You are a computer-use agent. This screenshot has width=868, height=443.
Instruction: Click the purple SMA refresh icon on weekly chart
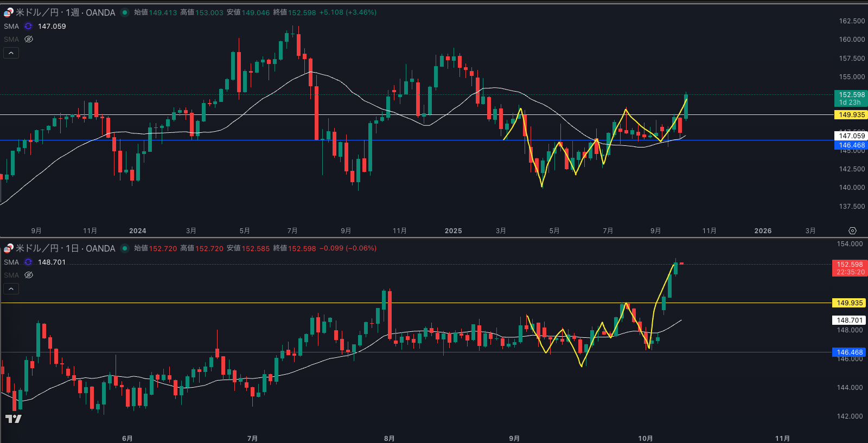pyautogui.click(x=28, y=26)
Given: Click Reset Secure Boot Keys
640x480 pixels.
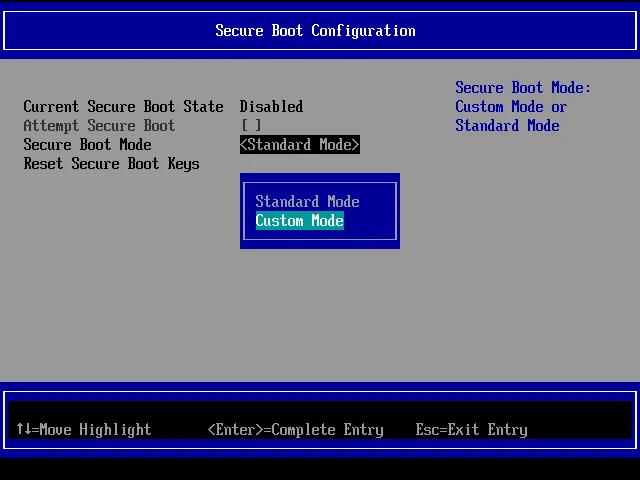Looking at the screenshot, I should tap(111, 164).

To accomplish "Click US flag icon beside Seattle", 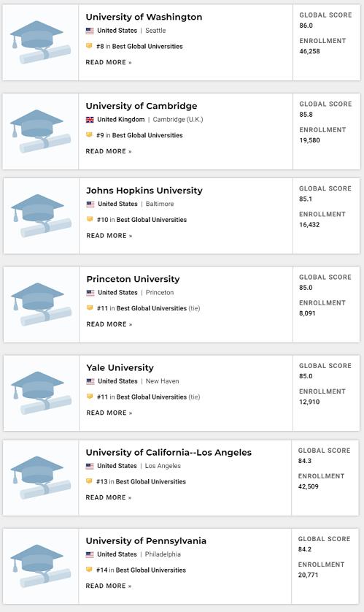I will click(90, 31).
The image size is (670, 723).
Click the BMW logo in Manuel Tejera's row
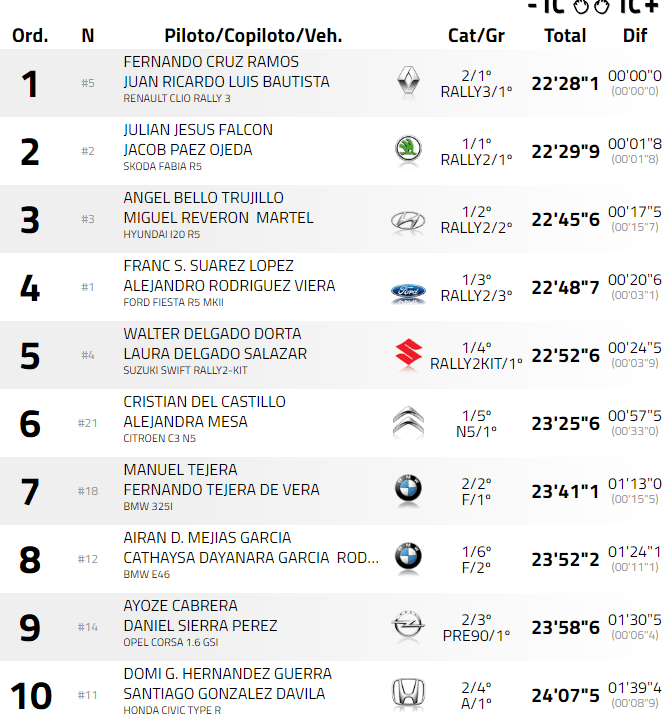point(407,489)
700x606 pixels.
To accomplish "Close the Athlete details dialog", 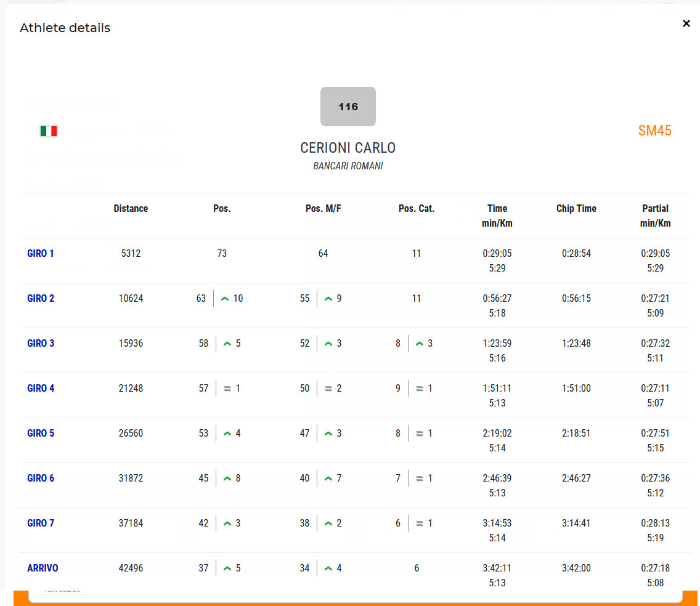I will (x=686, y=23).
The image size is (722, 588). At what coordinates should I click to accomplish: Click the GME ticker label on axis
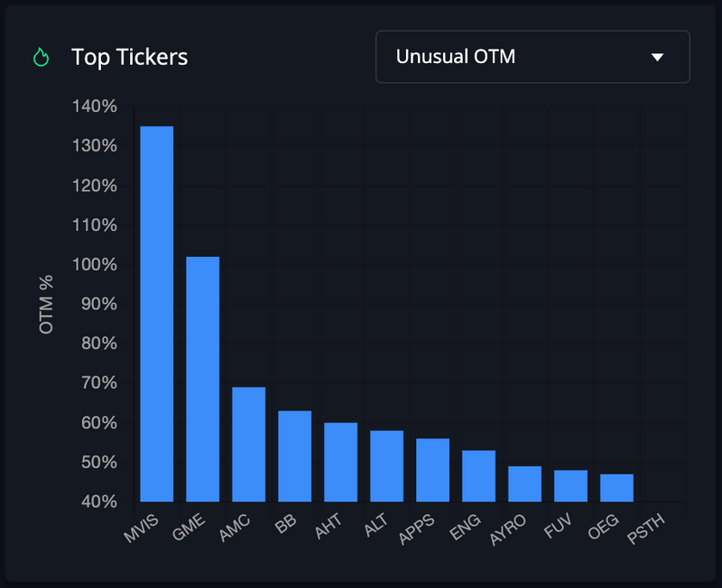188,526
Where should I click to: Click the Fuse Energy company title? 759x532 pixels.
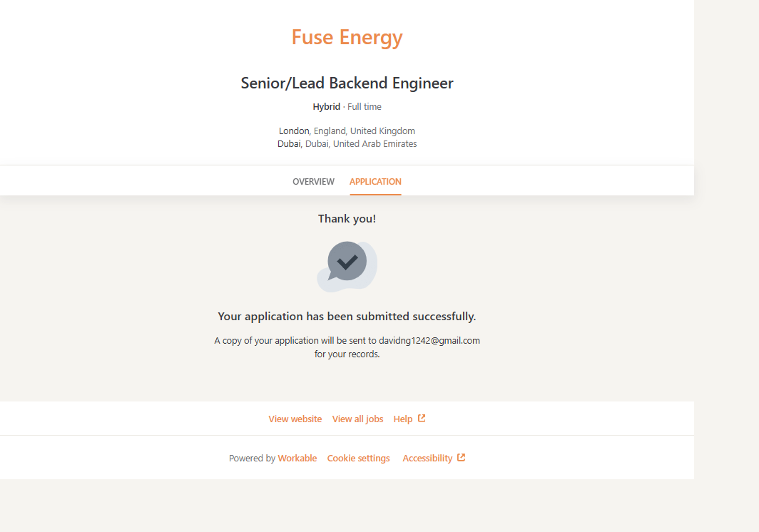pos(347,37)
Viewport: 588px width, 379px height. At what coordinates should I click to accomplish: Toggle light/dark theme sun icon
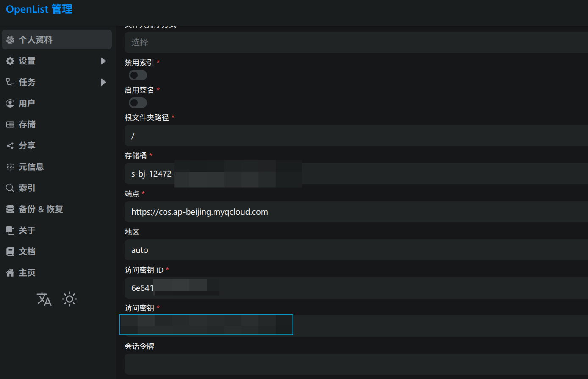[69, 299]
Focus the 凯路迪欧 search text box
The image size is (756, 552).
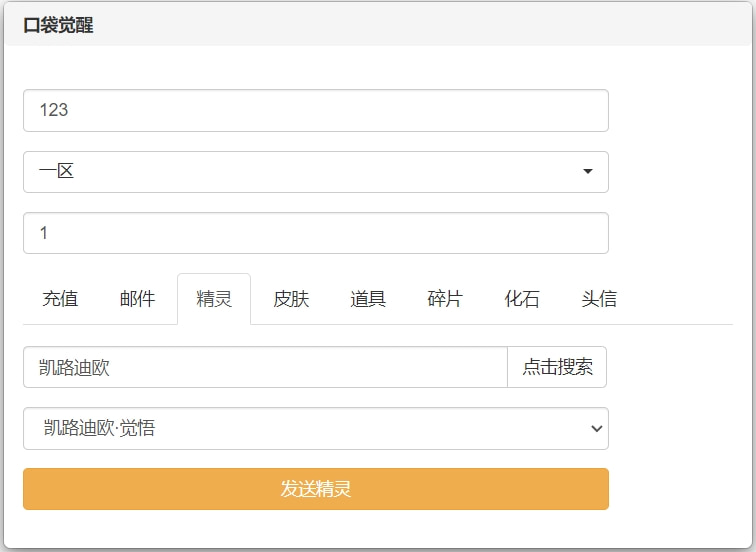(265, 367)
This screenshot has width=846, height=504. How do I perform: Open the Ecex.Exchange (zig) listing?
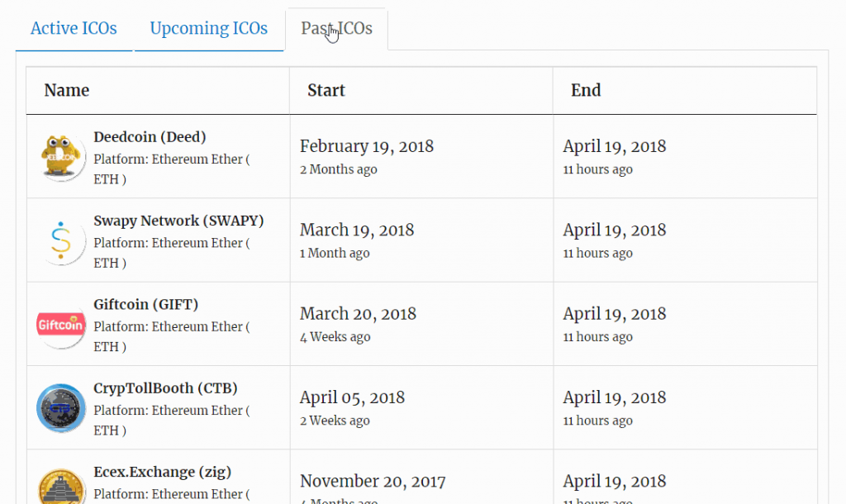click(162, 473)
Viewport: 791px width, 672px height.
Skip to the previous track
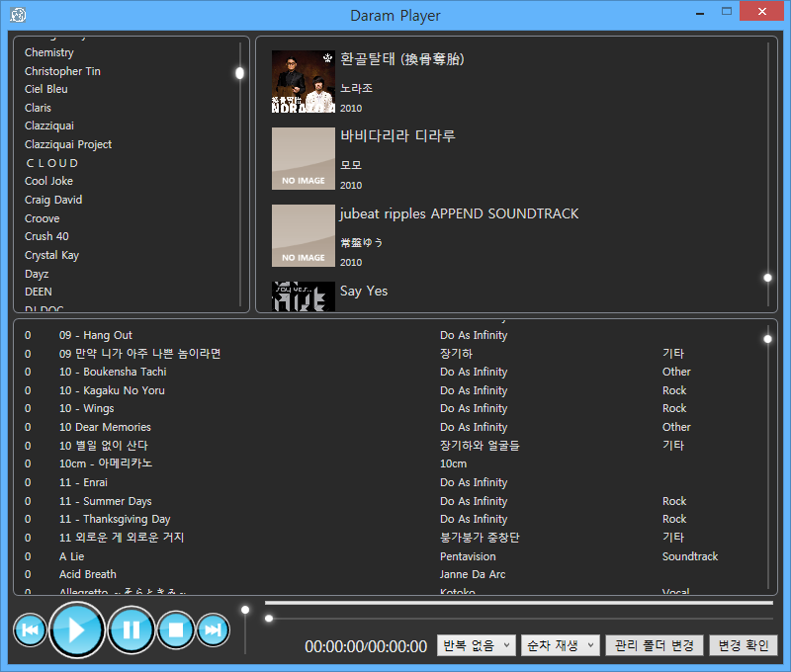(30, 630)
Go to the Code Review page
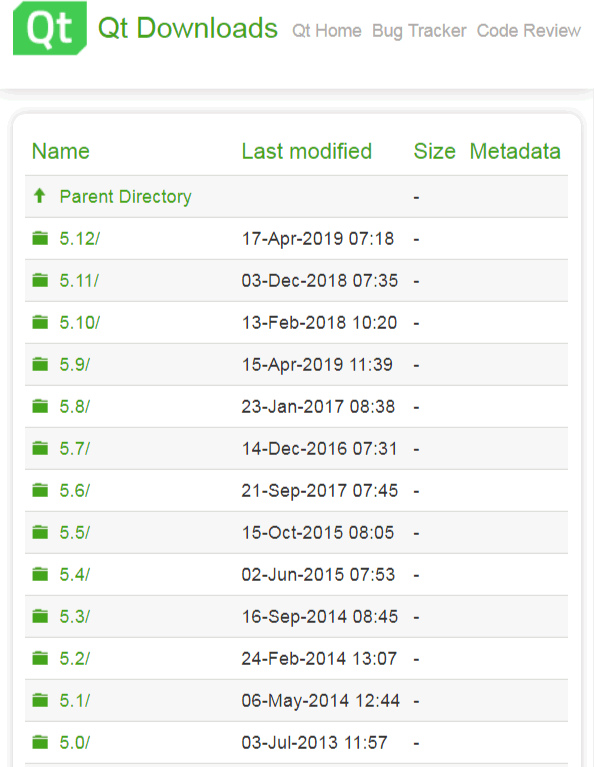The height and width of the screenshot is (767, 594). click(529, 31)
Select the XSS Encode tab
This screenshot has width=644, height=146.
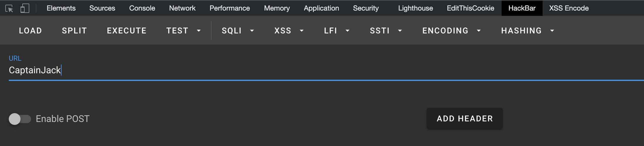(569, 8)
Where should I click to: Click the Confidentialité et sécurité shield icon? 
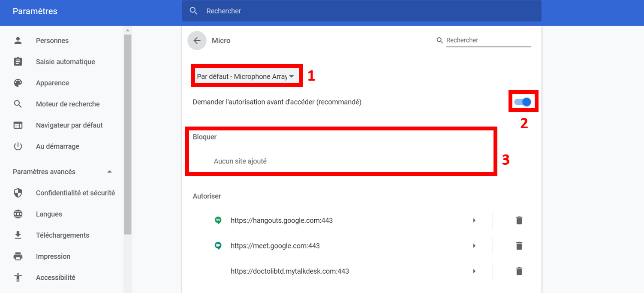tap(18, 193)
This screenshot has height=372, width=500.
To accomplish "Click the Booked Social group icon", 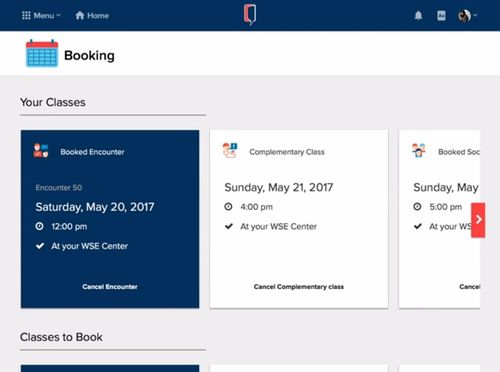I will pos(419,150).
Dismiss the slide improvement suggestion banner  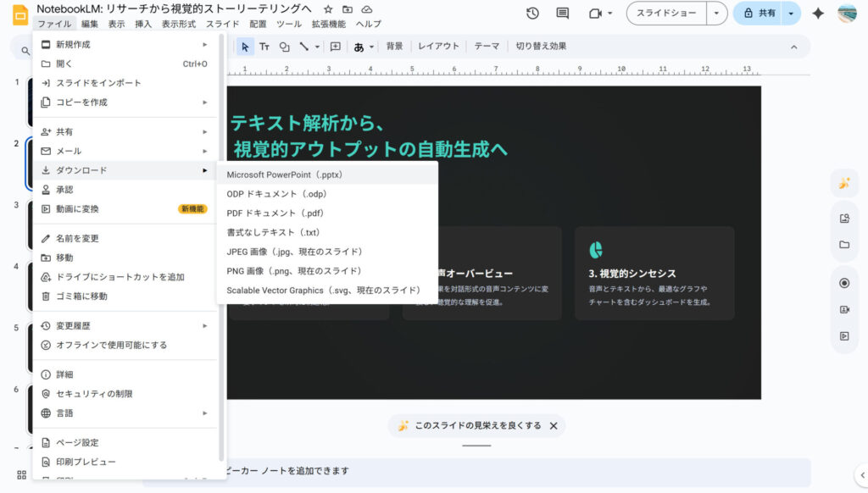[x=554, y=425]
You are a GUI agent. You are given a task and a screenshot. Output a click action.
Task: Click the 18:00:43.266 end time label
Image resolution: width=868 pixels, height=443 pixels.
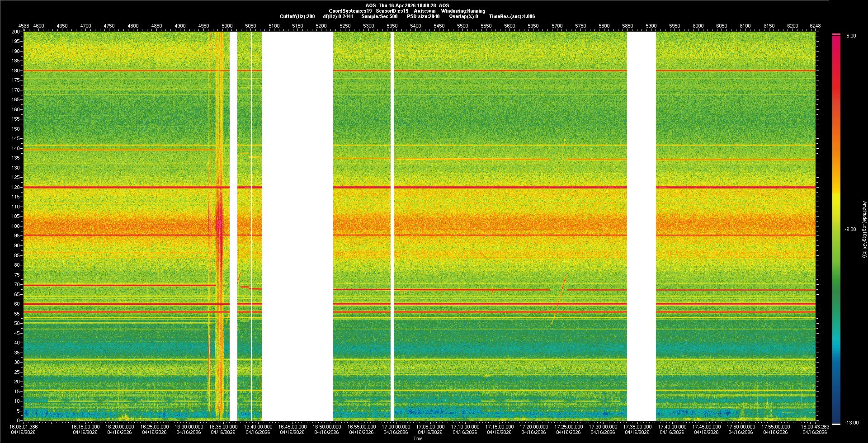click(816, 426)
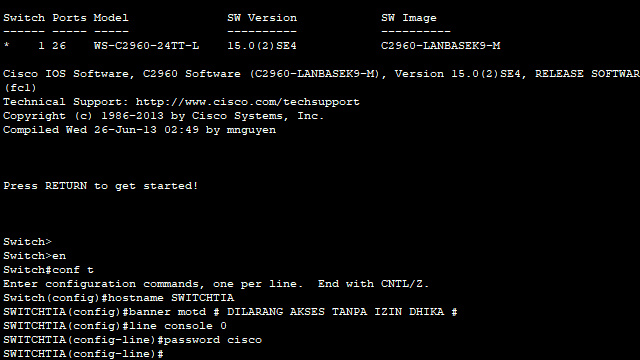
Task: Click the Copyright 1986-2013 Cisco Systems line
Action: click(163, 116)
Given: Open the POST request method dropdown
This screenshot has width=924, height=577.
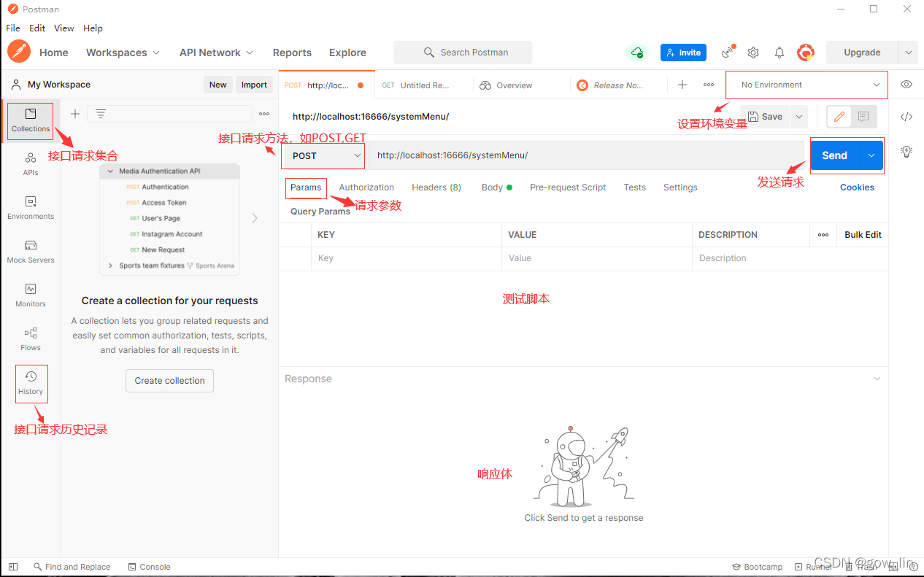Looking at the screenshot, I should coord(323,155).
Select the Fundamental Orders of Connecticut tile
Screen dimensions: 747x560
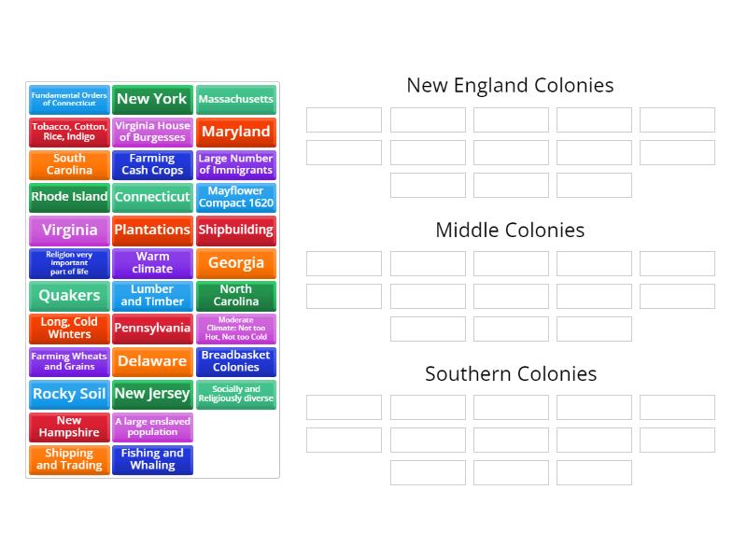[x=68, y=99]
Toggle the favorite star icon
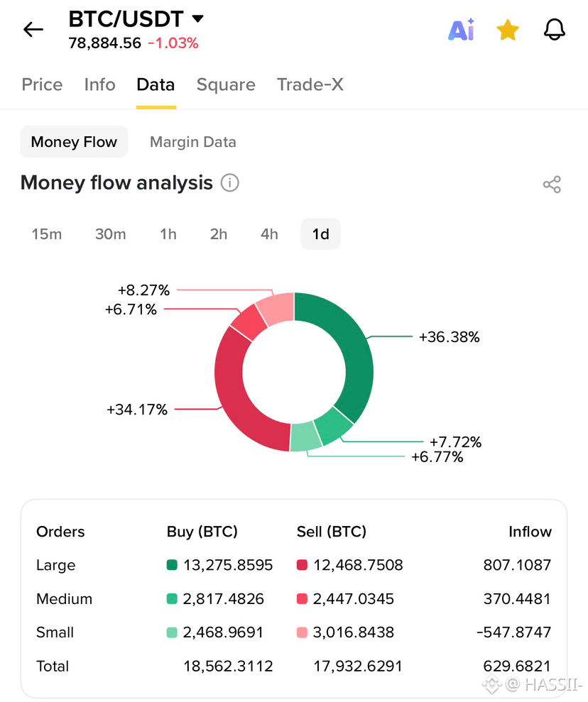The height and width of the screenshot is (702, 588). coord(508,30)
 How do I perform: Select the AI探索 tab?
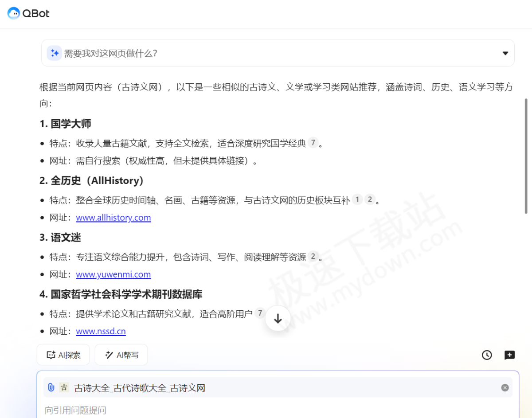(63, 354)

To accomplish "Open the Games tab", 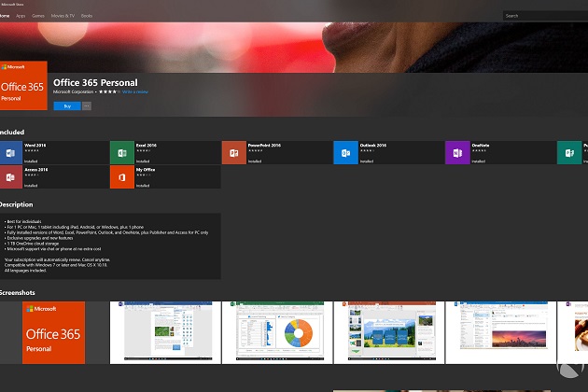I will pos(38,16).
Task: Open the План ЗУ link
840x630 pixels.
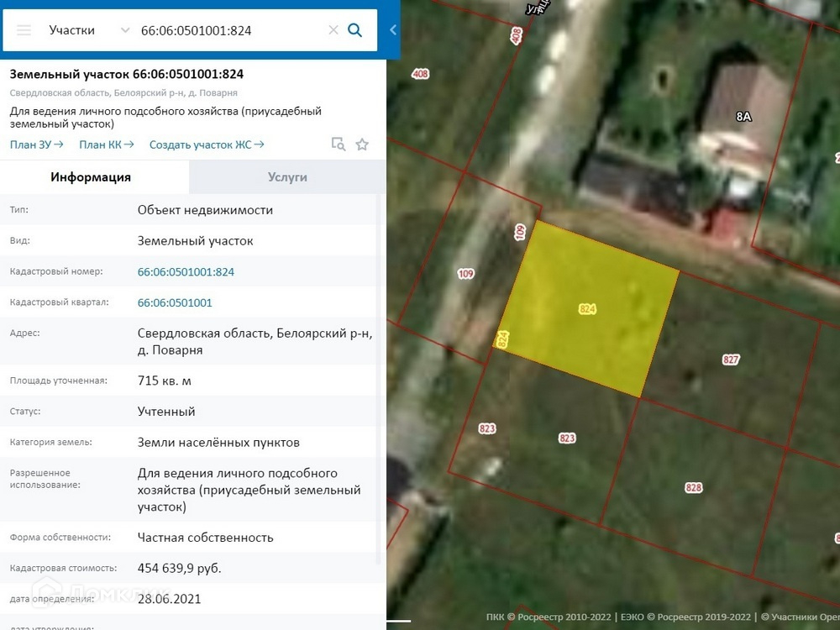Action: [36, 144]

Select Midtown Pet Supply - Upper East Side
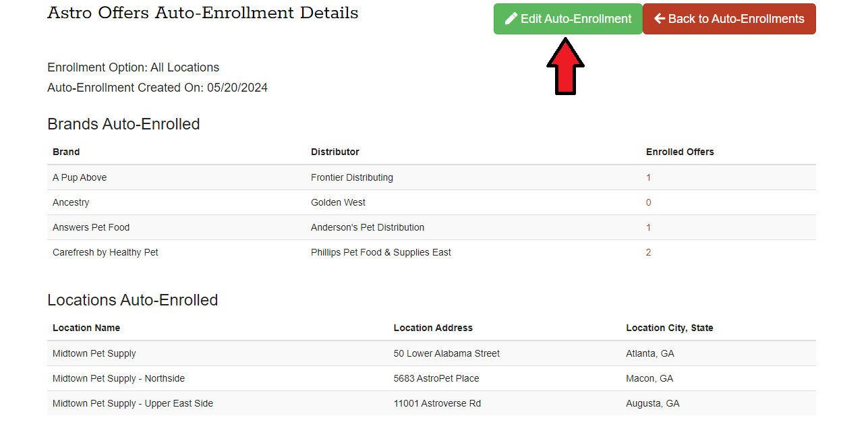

Action item
Check each line above for "agent" and return the ones that have it.

Solution to the problem
You are a computer-use agent. This screenshot has width=868, height=443.
You are a GUI agent. You are given a task and a screenshot. Output a click action.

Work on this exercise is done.